▶ **Task to carry out**:
Quote the data from its first line through the line containing "coordinates (495, 626).", and leave the pictures out of your answer.

--- Start Provided material ---

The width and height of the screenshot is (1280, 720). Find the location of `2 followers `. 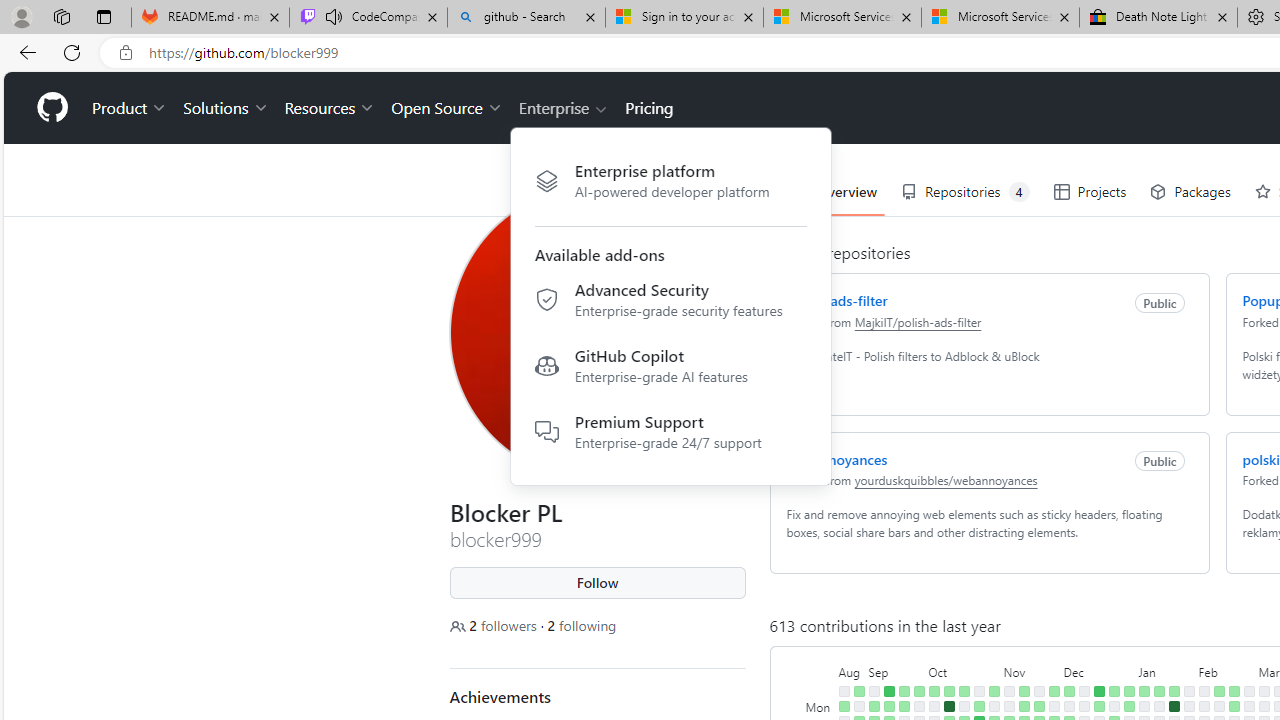

2 followers  is located at coordinates (495, 626).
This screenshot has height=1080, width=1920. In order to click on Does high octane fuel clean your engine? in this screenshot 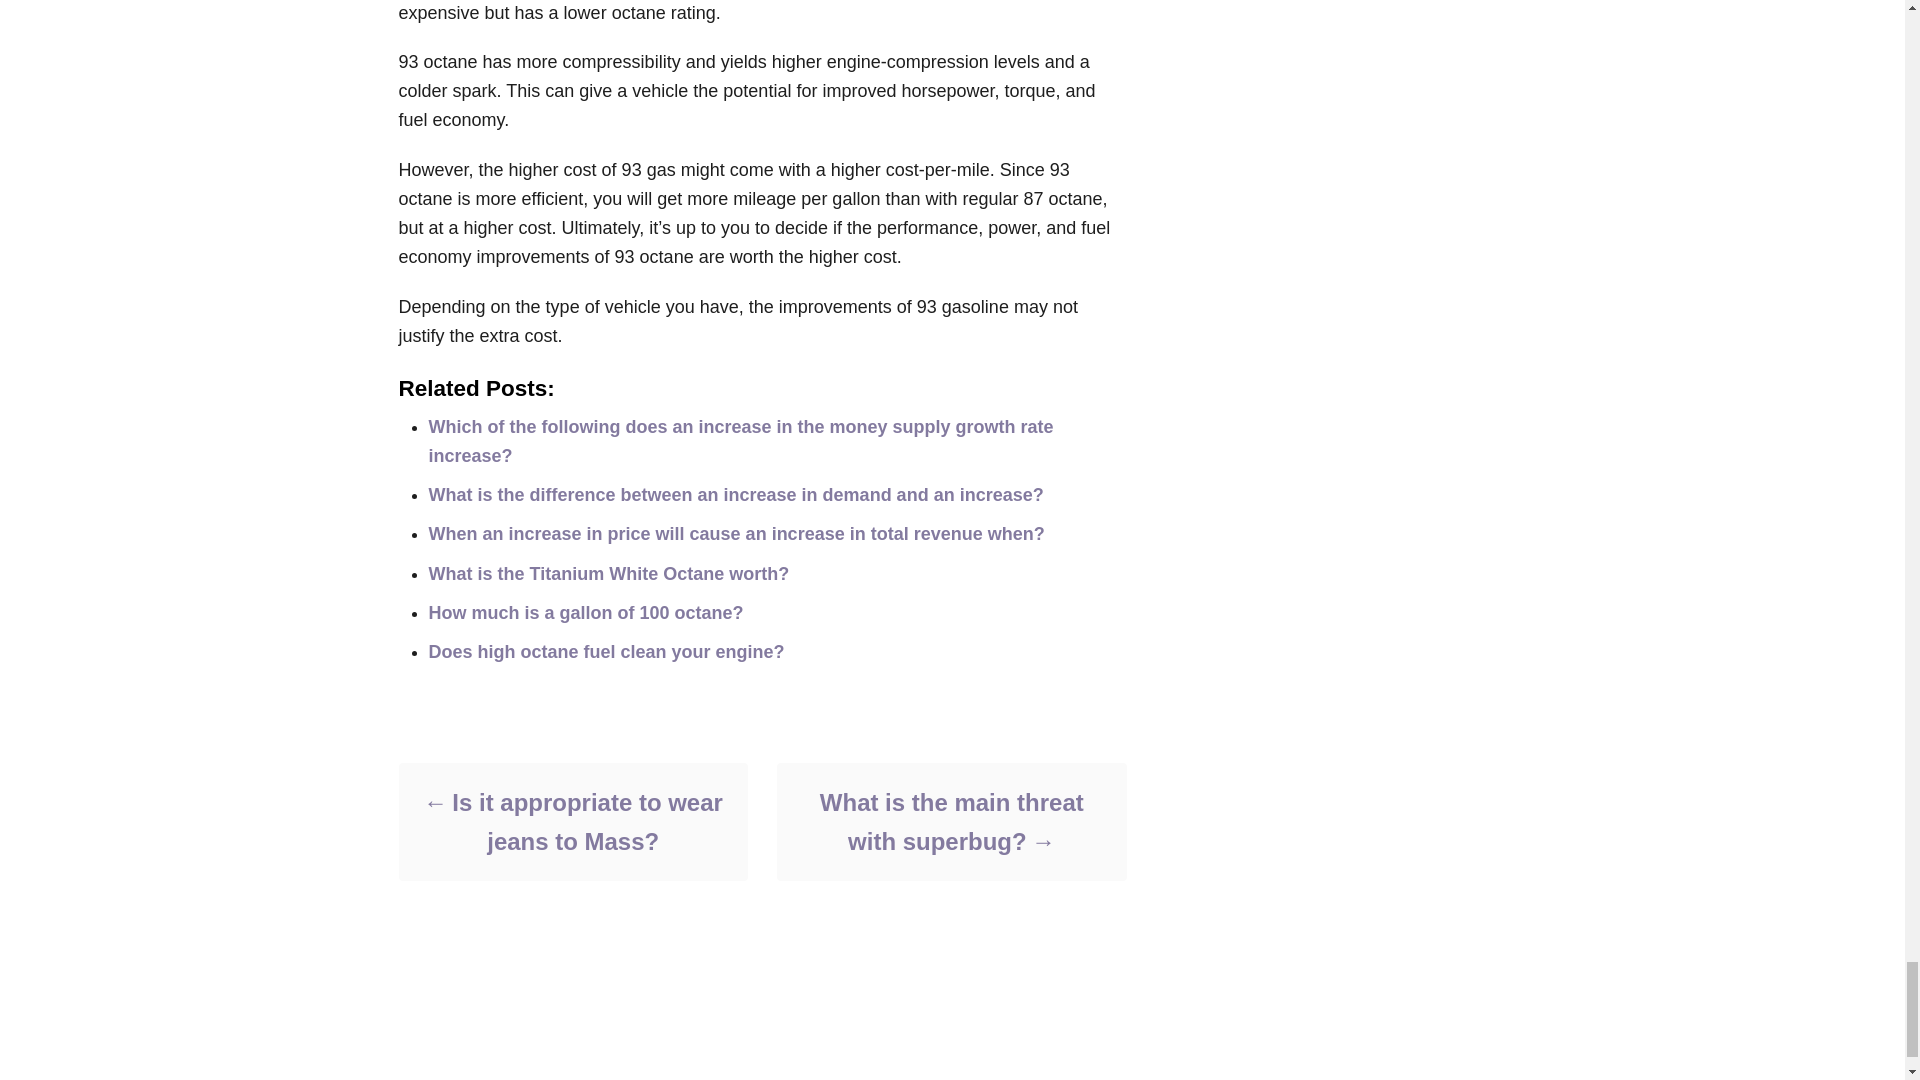, I will do `click(606, 652)`.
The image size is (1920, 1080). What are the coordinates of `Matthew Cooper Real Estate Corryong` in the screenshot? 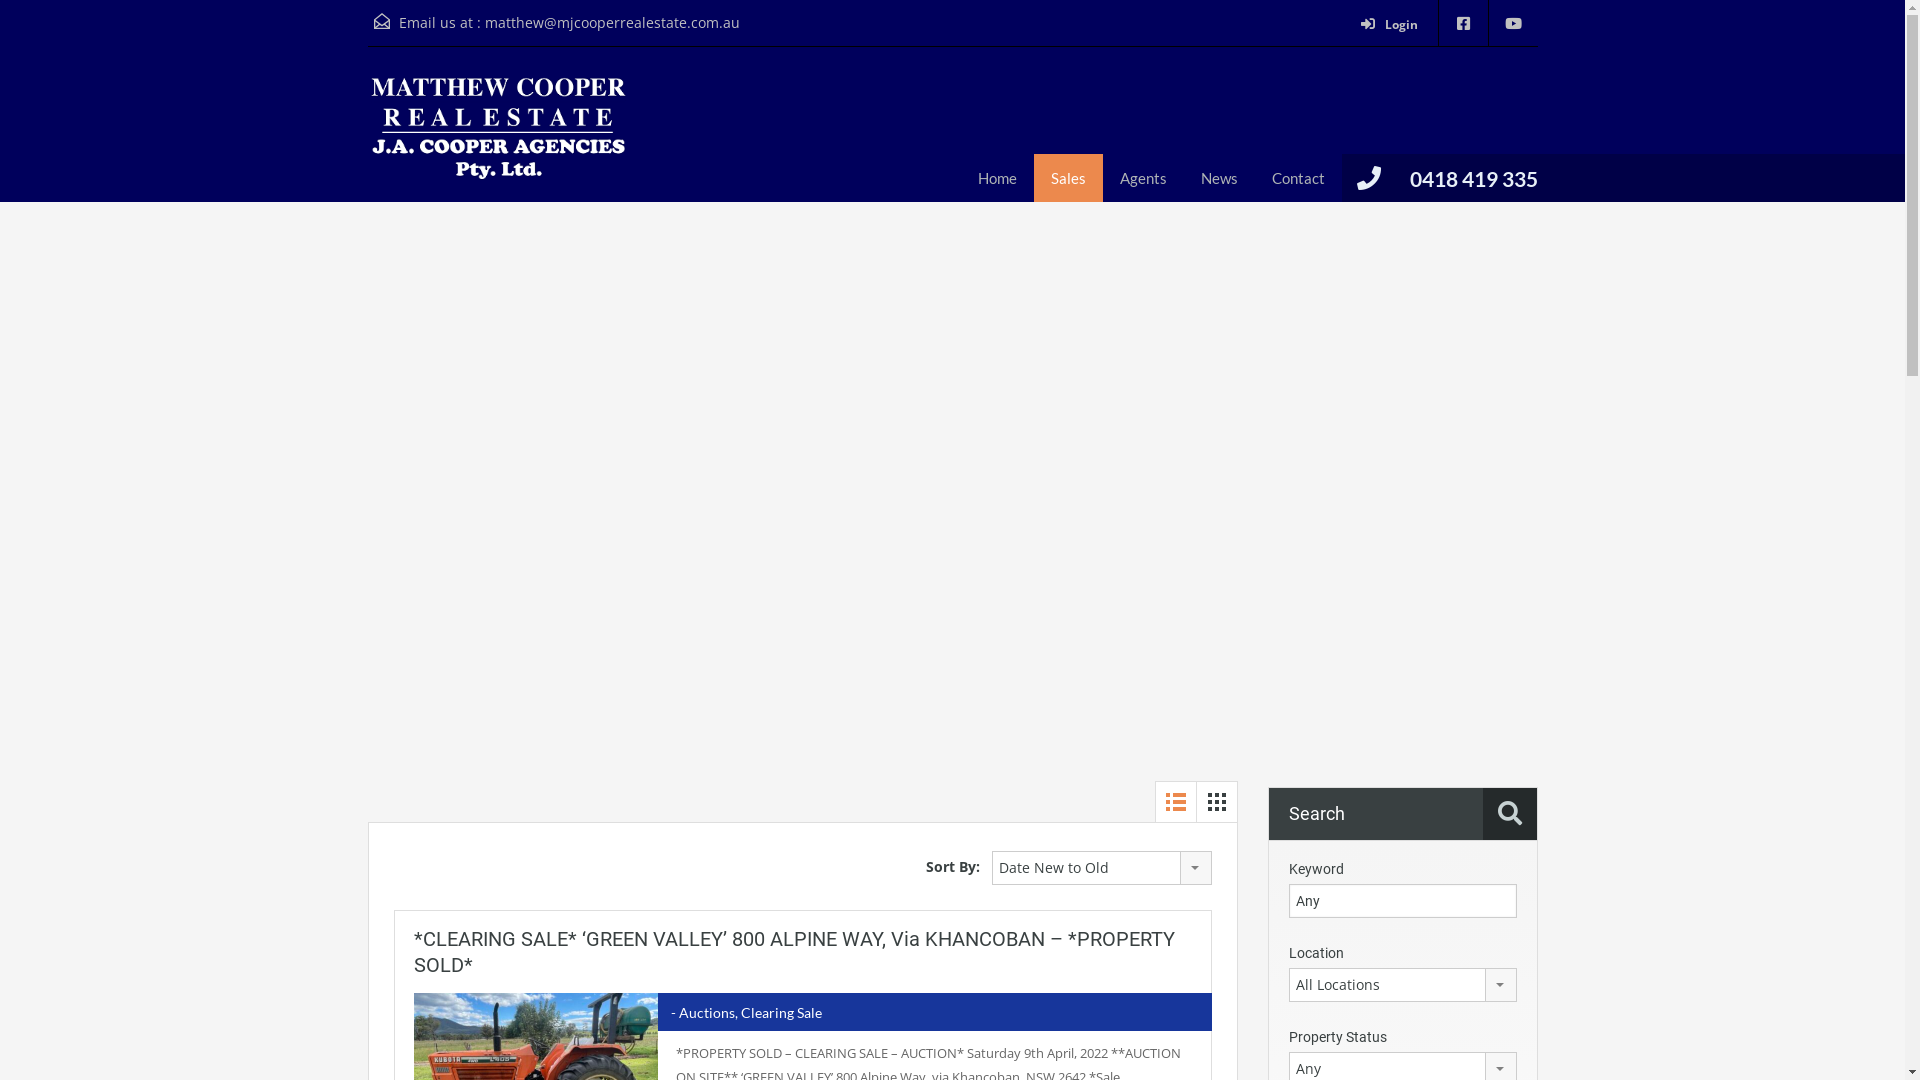 It's located at (498, 140).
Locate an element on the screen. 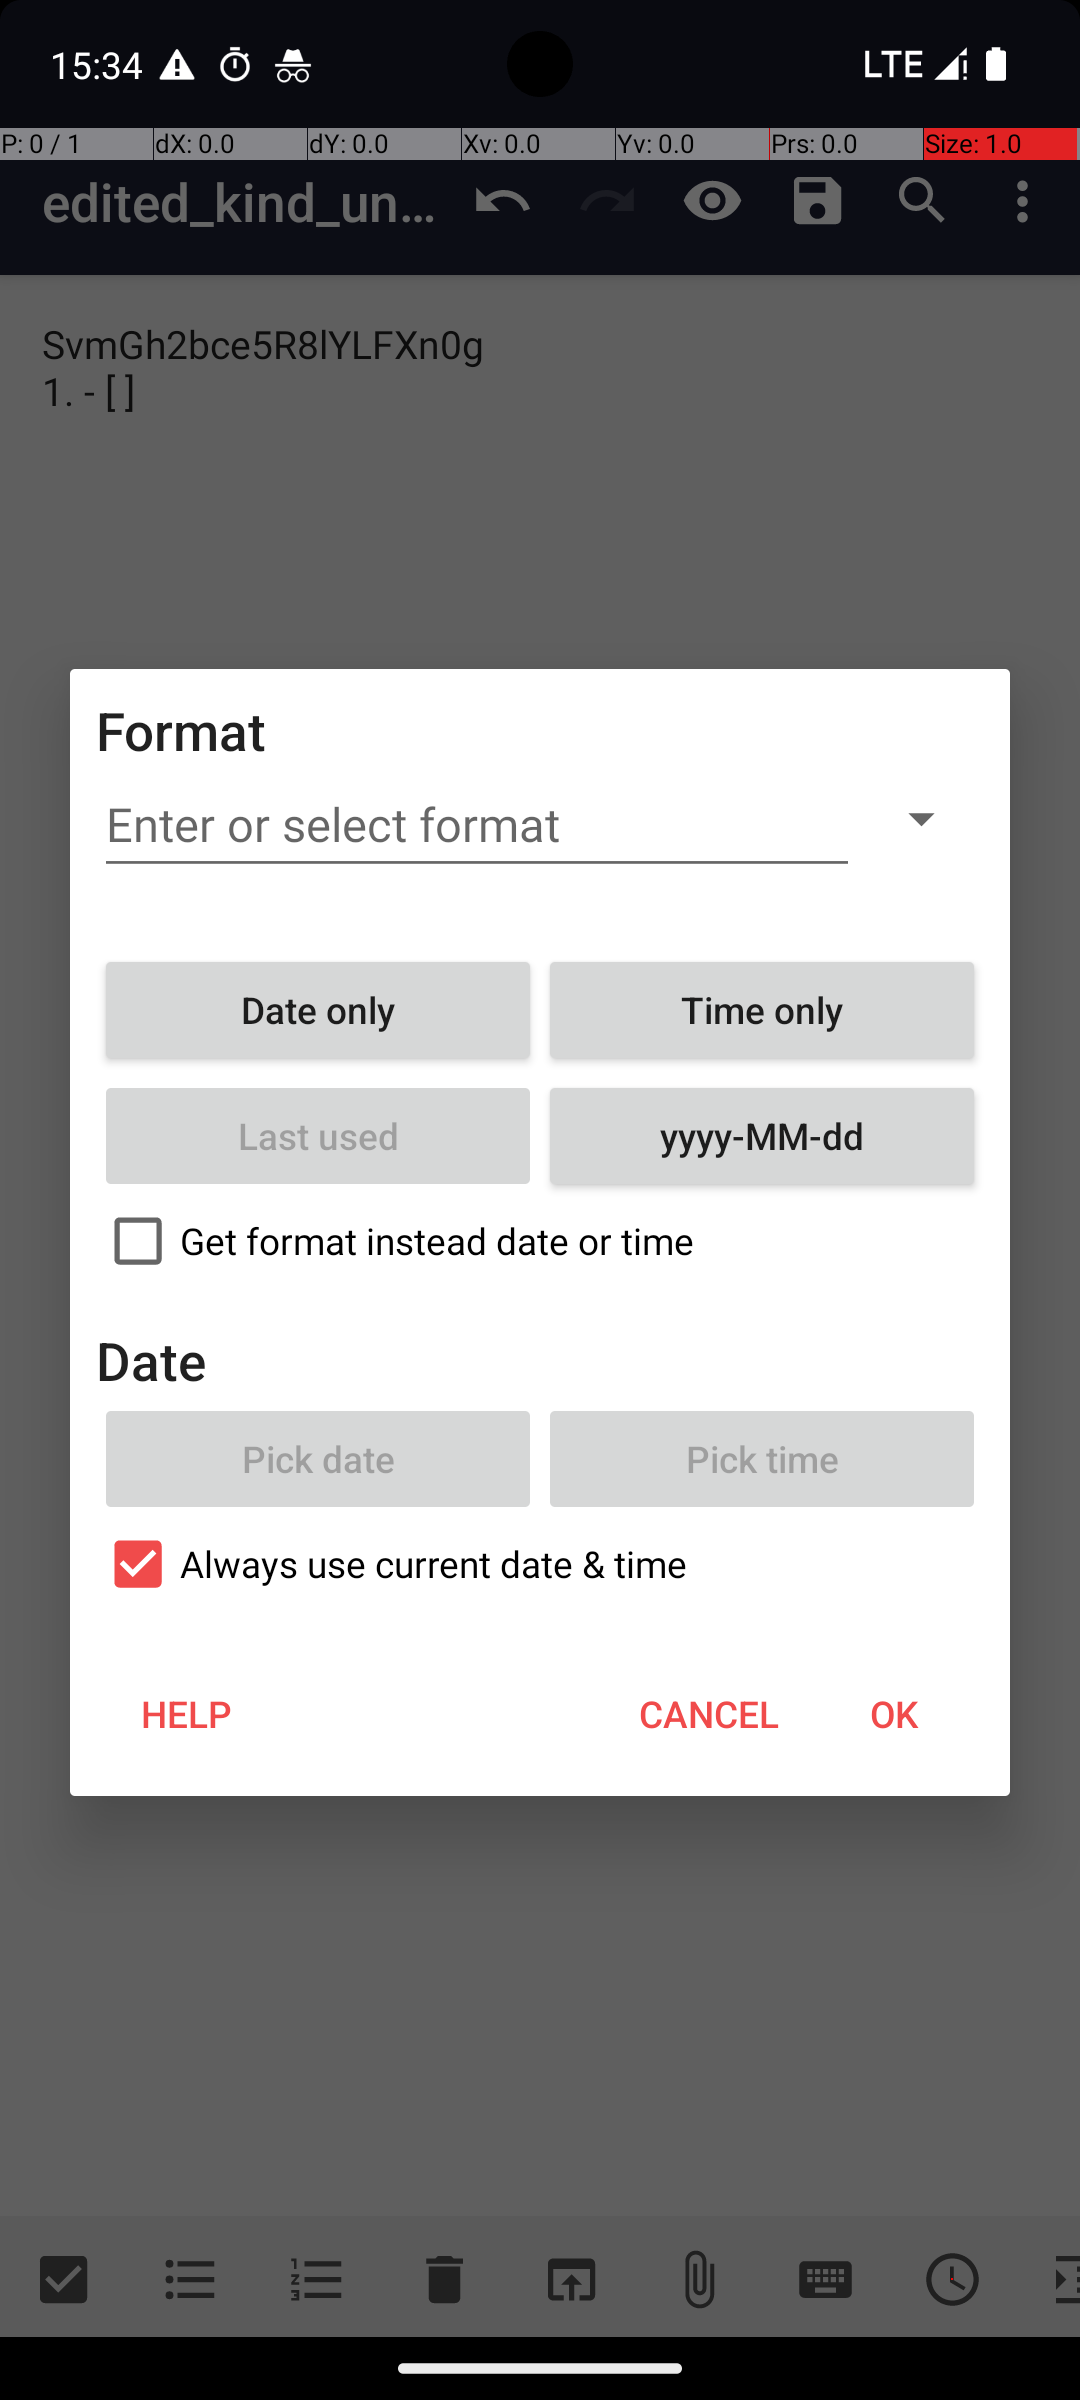 The image size is (1080, 2400). Time only is located at coordinates (762, 1010).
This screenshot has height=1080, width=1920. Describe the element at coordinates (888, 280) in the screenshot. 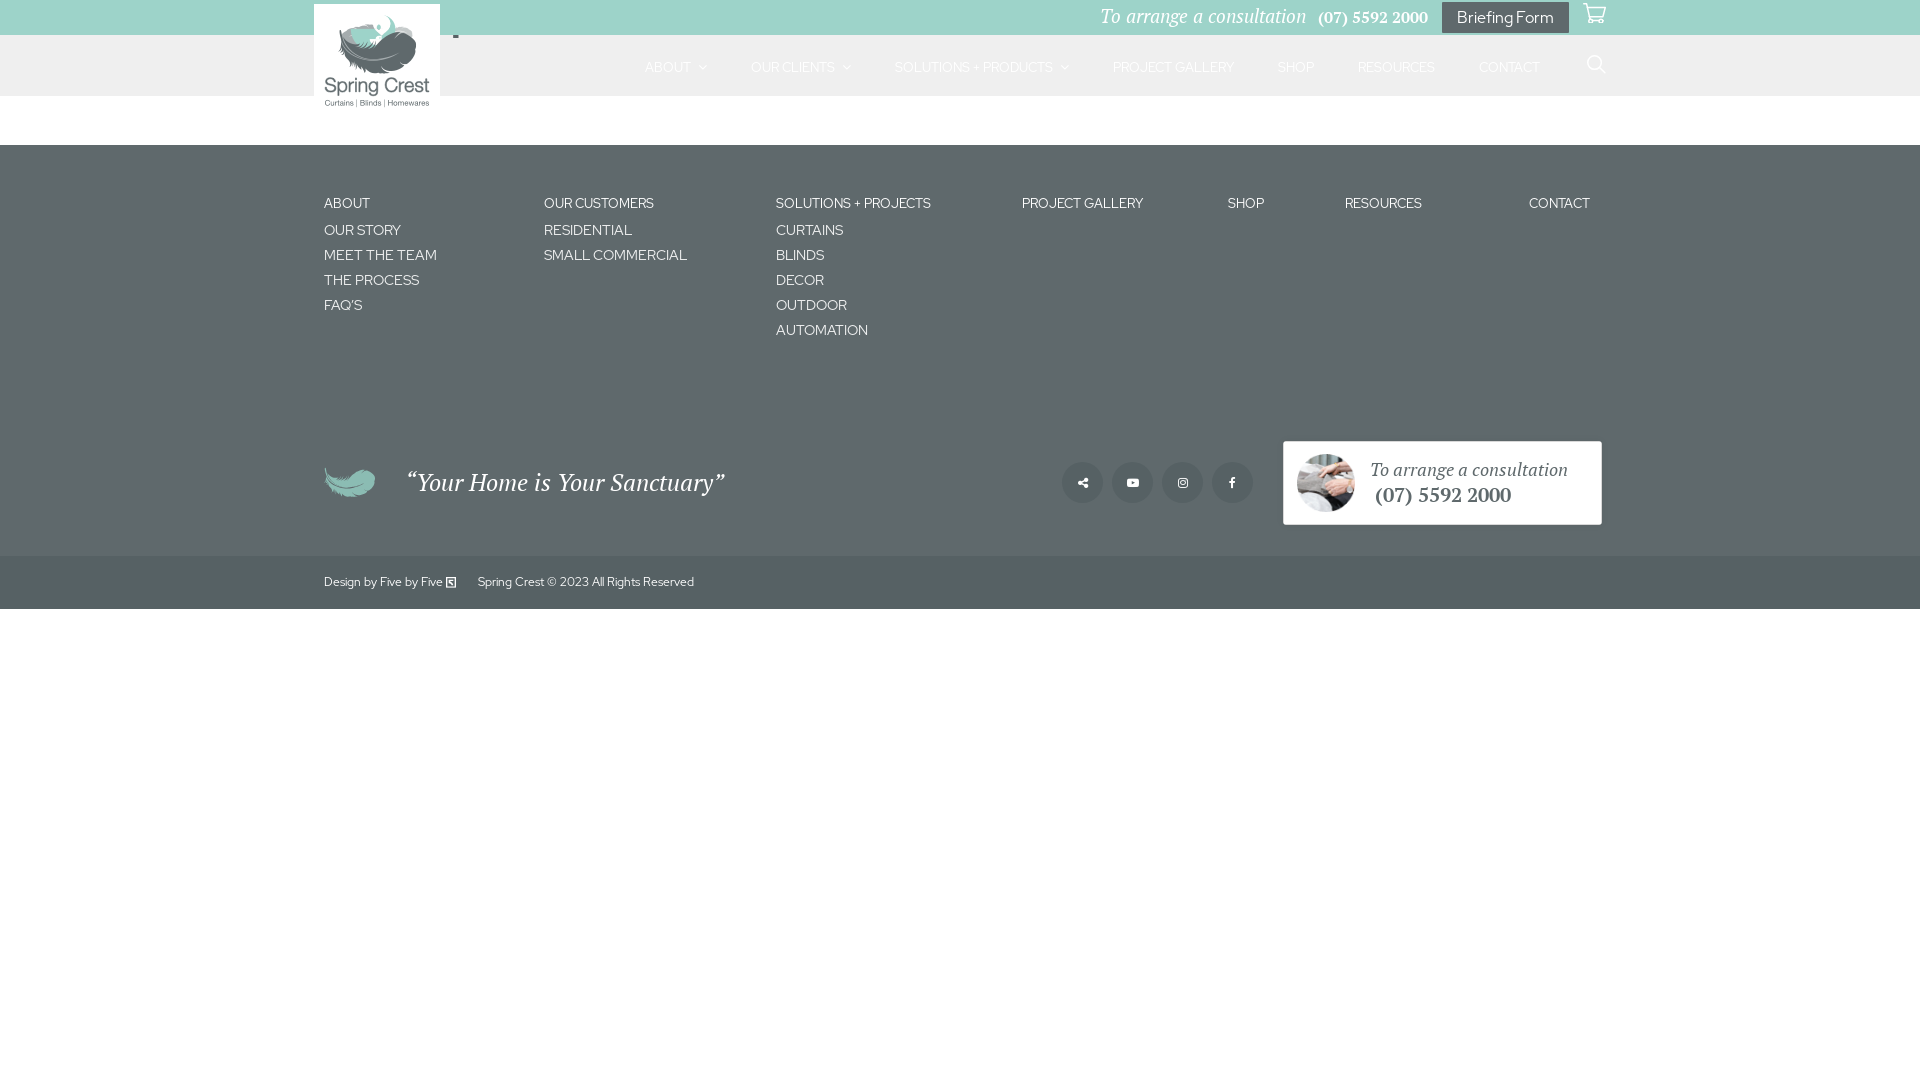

--- End Provided material ---

▶ **Expected answer**:
The width and height of the screenshot is (1280, 720). Find the location of `2 followers `. 

2 followers  is located at coordinates (495, 626).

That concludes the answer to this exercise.